┌─ EXERCISE PASSAGE
Grandparents Raising Grandchildren
Carollynn Smith protests outside the Oregon Department of Human Services building on North Vancouver Avenue. Claims abusive policies and racism
A grandmother's protest is helping raise awareness about the need for reform in Oregon's child-protection system.
For well over a month now, Carollynn Smith, 60, has held a weekly three-hour vigil in front of the Oregon Department of Human Services building on North Vancouver Avenue and Alberta Street to dispute the state custody of two of her grandchildren.
Since she already cares for five grandchildren, Smith can't see how DHS justifies revoking custody of her two youngest, Clynn Black and Koffee Owens.
The human-services agency claims that Smith's age and modestly-sized house prevents her from caring for so many children in a hygienic and nurturing manner.
She refuses to worry about her protest turning DHS officials against her case, and she becomes particularly resolute when people question her public expression on this issue.
She asks, "Did God wake me up this morning to fight for my grandchildren and ask me if I had a permit? I don't think so."
While she awaited word from a DHS inquiry into her house's size, cleanliness and general suitability for children, a nonprofit radio station criticized the department's practices.
└─
┌─ SUPPLIED INFORMATION
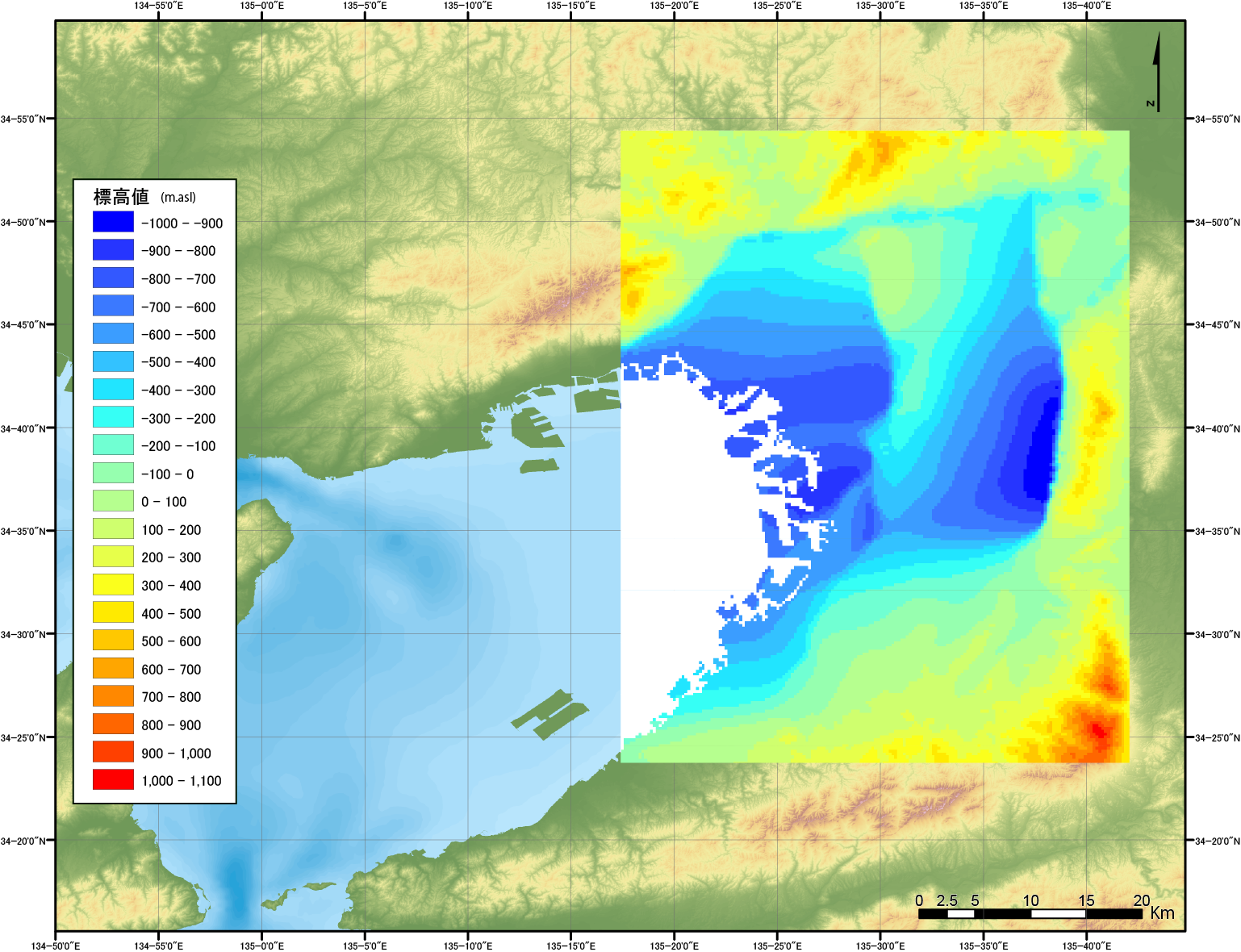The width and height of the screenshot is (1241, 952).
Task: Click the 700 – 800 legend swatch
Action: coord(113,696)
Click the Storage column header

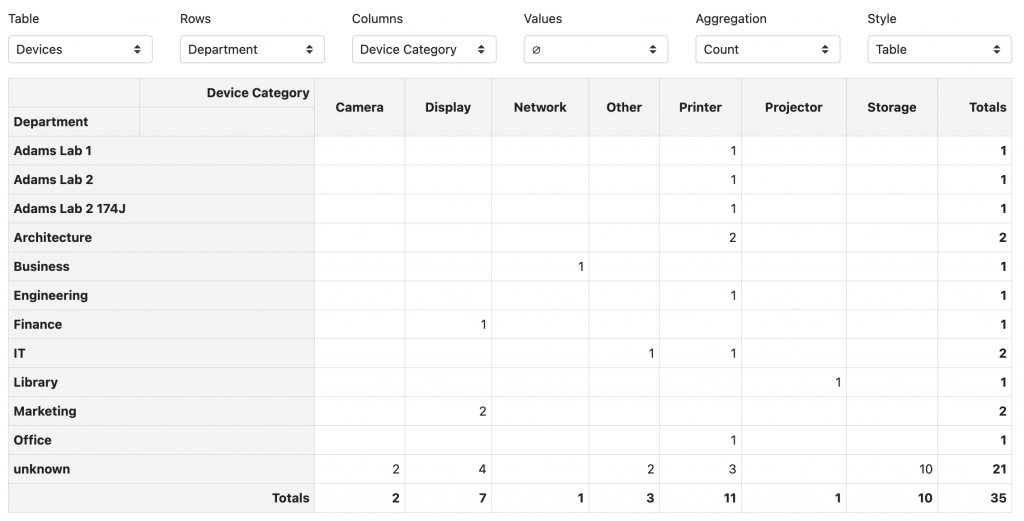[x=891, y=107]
└─
┌─ SUPPLIED INFORMATION
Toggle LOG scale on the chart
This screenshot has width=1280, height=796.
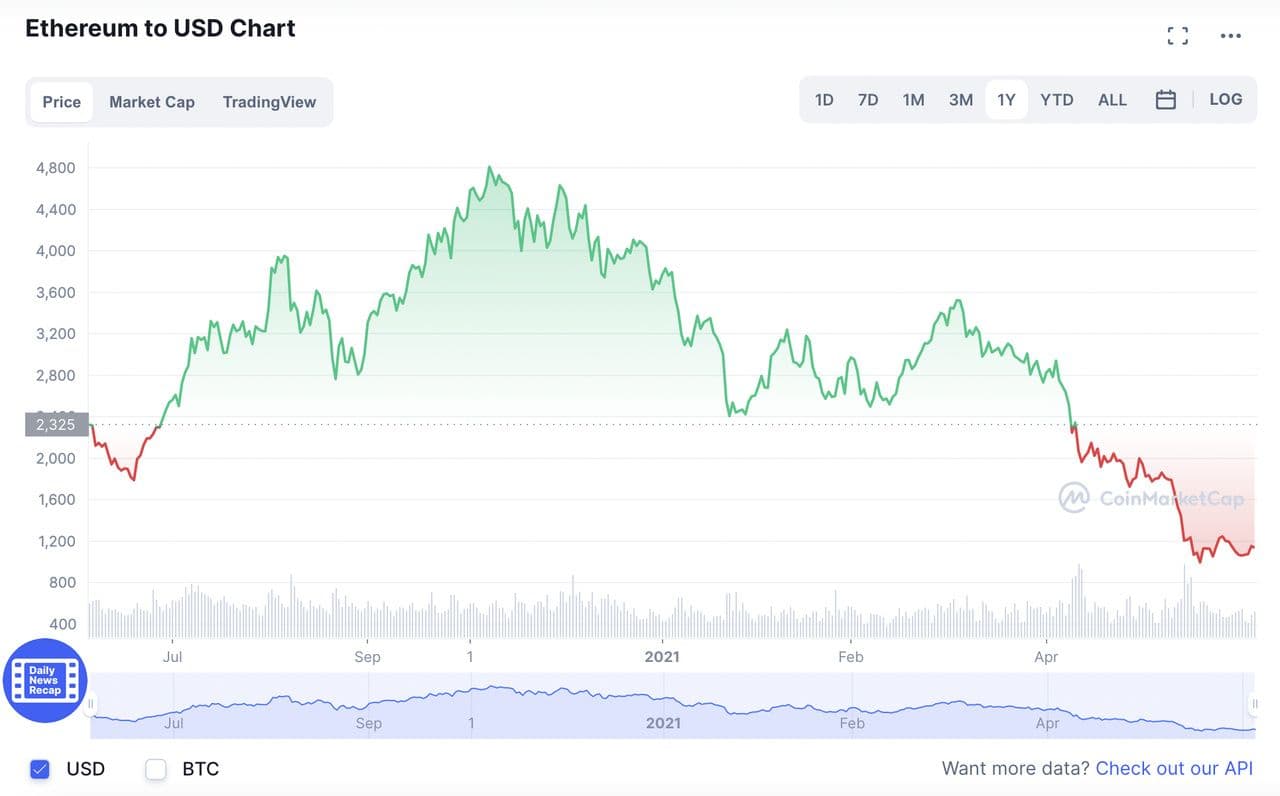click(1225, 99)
└─
--- TASK REQUIREMENTS ---
A: In the article on Carollynn Smith's protest, why does Smith not see how the Oregon Department of Human Services justifies revoking custody of her two youngest grandchildren?
B: According to the article on Carollynn Smith's protest, how long does each of her weekly vigils last?
C: Write the next part of the article on Carollynn Smith's protest, beginning after its final sentence.

--- TASK ANSWERS ---
A: Smith already cares for five grandchildren, so she cannot see how the department justifies revoking custody of her two youngest, Clynn Black and Koffee Owens.

B: Each weekly vigil lasts three hours.

C:
"It looks like all the other houses in the neighborhood, so I was shocked that they would pick on her," says Yvette Maranowski, a volunteer reporter for KBOO.
Foster-care advocates have warned for years that diminishing funds for DHS services might lead to systematic problems.
"The foster care system is only as good as the people who choose to be a part of it," wrote Don Darland, president of the Oregon Foster Parent Association.
Smith's protest comes at a time when two-year-old Stephanie Kuntupis is requiring brain surgery at Legacy Emanuel Hospital after sustaining injuries while in the state-sponsored system. "I get the impression that if my wife were white, we would have reunification," says the father, Steven Kuntupis.
These cases also mark the recent release of DHS's annual "Status of Children in Oregon's Child Protection System" report, citing 2006 as the 10-year high in the state's child-abuse rate.
The report showed that Oregon's system for preventing abuse is far from perfect.
For example, foster families abuse children at a higher rate than the general population, although these cases account for a small percentage of overall violence toward children. DHS claims that African and Native American families are about three times as likely to have children who are victims of abuse or neglect.
Gov. Ted Kulongoski was inspired to sign five bills on the day DHS released the report, including parental notification in cases of child abuse under foster care. He also made relatives the preferred caregivers, required permanency plans prior to petitioning for the termination of a parent's rights and increased legislative reporting.
Claiming that increased reporting between government agencies is not enough, Smith calls for an independent investigation of DHS practices.
"They investigate us, so why not investigate them?" she asks.
In monitored meetings with her grandson in the DHS building, Smith noticed perplexing changes and forgetfulness in him. She only suspects that he is on mood-altering medications, but she thinks the entire agency's attitude towards chemically affected behavior is questionable.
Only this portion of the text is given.